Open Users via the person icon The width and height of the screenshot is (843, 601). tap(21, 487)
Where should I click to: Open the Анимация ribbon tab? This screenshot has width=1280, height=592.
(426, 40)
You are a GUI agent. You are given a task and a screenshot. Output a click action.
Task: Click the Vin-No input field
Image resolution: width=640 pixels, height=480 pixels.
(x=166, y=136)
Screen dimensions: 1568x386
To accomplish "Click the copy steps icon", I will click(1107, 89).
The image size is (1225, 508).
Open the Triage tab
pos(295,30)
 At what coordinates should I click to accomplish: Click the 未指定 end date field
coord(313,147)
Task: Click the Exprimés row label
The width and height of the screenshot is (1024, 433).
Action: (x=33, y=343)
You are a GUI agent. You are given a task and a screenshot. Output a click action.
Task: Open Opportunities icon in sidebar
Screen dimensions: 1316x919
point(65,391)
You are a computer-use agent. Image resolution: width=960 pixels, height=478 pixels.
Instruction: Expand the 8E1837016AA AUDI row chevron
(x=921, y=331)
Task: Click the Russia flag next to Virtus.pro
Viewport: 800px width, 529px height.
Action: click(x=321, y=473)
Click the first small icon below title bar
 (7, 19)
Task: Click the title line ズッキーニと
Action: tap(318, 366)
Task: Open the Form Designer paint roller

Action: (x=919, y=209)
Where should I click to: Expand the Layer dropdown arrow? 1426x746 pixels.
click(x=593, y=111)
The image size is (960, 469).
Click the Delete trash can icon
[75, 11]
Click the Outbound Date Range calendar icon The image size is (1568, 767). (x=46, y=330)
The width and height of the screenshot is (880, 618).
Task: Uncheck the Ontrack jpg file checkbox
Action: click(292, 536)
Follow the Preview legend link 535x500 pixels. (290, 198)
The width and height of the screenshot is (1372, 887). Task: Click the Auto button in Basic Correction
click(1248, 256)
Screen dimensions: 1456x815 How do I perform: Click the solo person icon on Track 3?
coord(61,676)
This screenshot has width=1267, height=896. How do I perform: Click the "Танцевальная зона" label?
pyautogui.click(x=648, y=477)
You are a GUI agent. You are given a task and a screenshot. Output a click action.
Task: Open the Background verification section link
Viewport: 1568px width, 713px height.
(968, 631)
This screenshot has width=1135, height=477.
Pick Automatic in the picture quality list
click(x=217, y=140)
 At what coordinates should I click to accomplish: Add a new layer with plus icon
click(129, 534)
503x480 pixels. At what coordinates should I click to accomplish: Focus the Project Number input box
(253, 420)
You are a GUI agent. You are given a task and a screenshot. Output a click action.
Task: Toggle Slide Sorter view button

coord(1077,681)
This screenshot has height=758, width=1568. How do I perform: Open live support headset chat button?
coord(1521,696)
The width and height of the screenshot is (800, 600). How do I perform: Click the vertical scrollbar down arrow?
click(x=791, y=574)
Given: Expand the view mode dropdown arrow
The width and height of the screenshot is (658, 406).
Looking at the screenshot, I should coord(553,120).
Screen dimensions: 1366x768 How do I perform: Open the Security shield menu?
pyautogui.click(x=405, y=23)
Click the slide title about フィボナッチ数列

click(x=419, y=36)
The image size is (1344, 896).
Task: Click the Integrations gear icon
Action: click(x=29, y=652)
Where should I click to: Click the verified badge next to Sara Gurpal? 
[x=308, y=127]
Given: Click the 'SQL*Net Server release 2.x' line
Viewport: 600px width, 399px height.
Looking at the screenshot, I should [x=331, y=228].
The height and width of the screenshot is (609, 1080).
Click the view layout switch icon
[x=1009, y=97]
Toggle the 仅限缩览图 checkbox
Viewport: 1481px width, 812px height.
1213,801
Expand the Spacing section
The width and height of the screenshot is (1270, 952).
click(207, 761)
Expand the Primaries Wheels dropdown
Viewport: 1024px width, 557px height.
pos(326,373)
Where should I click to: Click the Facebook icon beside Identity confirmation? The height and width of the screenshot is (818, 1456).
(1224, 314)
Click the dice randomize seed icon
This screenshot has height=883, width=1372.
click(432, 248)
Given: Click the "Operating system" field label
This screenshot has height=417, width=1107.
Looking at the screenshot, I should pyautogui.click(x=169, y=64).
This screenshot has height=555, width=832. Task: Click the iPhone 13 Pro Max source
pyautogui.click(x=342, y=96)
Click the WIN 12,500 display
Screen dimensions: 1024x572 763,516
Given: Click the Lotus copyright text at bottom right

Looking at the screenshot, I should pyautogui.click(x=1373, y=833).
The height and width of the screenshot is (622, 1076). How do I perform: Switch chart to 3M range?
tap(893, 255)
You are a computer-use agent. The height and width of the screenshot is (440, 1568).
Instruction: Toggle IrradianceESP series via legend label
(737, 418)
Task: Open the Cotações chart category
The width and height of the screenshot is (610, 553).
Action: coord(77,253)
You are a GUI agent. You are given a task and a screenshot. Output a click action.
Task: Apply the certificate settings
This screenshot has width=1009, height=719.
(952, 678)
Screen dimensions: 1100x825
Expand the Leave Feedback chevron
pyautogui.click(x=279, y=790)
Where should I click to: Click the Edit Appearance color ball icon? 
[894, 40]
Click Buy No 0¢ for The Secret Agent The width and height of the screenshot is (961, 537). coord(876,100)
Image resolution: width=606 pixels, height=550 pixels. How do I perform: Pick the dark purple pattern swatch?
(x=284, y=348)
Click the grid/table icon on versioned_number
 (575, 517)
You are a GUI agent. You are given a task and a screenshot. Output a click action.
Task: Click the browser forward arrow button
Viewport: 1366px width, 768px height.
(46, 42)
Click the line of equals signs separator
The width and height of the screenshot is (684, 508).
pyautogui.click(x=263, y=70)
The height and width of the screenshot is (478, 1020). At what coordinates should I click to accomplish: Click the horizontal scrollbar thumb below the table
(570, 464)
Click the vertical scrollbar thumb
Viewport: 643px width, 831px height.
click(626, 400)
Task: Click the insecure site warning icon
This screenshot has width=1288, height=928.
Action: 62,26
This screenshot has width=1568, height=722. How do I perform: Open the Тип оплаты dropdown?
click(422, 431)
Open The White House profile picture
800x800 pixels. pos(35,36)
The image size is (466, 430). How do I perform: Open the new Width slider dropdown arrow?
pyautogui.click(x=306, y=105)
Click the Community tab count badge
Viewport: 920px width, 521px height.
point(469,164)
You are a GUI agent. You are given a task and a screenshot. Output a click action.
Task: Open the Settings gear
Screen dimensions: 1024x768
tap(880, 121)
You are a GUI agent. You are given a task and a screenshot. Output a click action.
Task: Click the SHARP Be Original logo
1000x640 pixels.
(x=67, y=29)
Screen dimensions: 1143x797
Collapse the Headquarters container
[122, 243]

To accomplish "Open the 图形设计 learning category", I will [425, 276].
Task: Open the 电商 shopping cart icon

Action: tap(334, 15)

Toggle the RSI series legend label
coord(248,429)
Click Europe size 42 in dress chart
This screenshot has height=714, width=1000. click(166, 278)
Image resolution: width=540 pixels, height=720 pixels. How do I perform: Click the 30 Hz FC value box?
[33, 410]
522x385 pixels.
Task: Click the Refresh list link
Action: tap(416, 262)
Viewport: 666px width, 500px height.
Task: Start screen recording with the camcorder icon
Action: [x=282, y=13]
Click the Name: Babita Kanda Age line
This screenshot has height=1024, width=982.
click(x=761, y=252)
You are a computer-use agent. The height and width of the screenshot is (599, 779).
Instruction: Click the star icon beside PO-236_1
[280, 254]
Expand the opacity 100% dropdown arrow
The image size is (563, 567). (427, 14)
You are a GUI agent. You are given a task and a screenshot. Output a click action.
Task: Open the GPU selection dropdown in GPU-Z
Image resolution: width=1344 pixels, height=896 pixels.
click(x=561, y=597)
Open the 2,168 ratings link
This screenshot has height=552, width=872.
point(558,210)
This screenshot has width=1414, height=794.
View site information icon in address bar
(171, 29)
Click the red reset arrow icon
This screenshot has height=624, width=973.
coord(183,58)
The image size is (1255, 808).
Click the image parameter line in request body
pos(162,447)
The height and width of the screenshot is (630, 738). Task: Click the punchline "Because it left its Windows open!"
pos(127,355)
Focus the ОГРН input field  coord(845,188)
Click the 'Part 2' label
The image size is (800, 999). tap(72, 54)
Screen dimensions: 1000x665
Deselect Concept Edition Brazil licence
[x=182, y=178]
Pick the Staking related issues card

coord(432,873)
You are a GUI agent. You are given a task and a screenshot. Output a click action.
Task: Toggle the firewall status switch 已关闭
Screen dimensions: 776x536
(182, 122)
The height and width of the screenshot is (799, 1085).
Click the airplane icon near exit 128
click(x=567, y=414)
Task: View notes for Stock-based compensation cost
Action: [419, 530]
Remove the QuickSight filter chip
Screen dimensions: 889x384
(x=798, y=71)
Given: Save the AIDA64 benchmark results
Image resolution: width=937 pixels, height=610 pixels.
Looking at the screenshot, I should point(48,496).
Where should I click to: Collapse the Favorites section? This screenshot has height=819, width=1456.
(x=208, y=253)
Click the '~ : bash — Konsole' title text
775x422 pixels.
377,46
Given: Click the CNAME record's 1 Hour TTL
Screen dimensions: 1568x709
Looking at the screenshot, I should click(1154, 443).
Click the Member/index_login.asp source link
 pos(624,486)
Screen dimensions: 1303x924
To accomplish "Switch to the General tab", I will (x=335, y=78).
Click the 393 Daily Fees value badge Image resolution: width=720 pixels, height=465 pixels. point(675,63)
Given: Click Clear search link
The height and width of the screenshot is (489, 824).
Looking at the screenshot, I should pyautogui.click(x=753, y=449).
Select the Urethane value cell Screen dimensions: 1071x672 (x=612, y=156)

* * * * *

• What to work on: Only certain lines are wanted. Please return exactly those from the top of the data through the line with "Task: Click the Vin-No input field".

• Solution:
Open Users via the person icon The width and height of the screenshot is (843, 601). tap(21, 487)
Where should I click to: Open the Анимация ribbon tab? This screenshot has width=1280, height=592.
(426, 40)
You are a GUI agent. You are given a task and a screenshot. Output a click action.
Task: Click the Vin-No input field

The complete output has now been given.